## BEGIN Extracted information

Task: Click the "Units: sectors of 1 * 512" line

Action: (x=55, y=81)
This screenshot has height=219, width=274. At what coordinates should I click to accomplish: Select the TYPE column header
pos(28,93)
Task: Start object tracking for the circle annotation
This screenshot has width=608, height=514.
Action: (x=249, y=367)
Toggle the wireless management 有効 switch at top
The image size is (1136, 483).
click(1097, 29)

## END Extracted information
## BEGIN Extracted information

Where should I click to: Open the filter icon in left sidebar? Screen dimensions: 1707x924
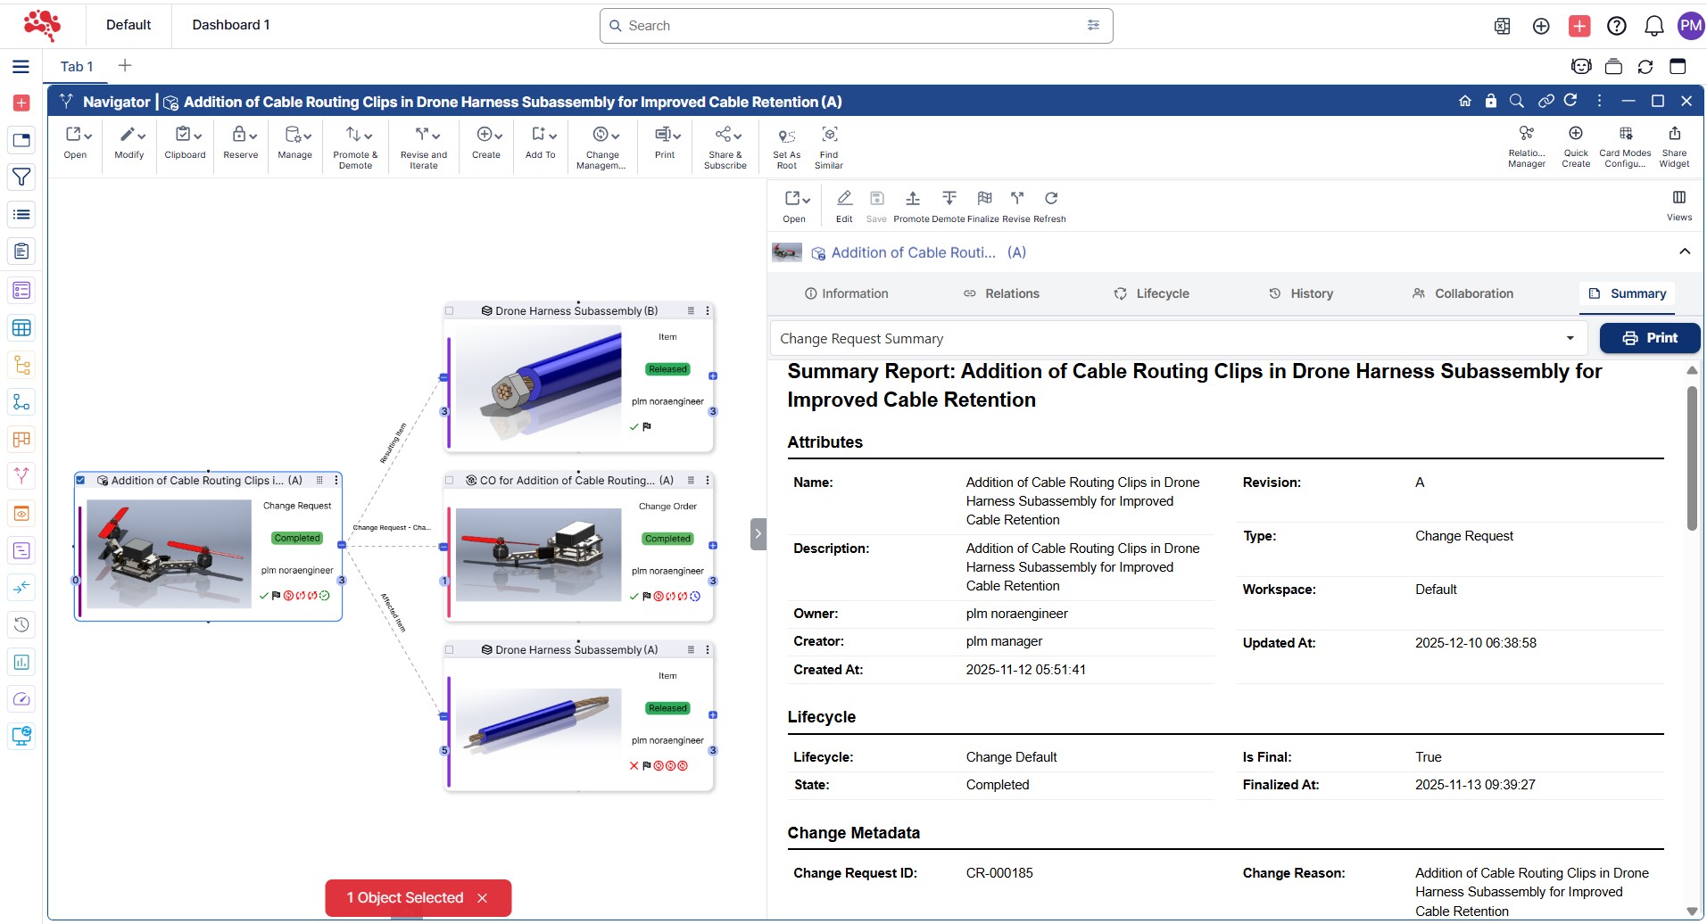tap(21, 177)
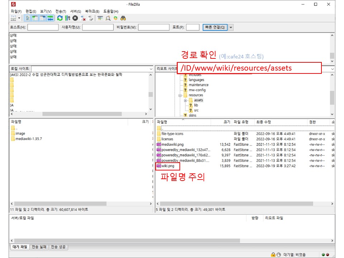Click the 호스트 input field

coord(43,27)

## END Extracted information

Exercise goal: Can you reproduce, character for character, the lines from the one holding "Task: Click the" through the one holding "click(1097, 29)", both included?

Correct answer:
Task: Click the "Units: sectors of 1 * 512" line

Action: (x=55, y=81)
This screenshot has height=219, width=274. At what coordinates should I click to accomplish: Select the TYPE column header
pos(28,93)
Task: Start object tracking for the circle annotation
This screenshot has width=608, height=514.
Action: (x=249, y=367)
Toggle the wireless management 有効 switch at top
The image size is (1136, 483).
click(1097, 29)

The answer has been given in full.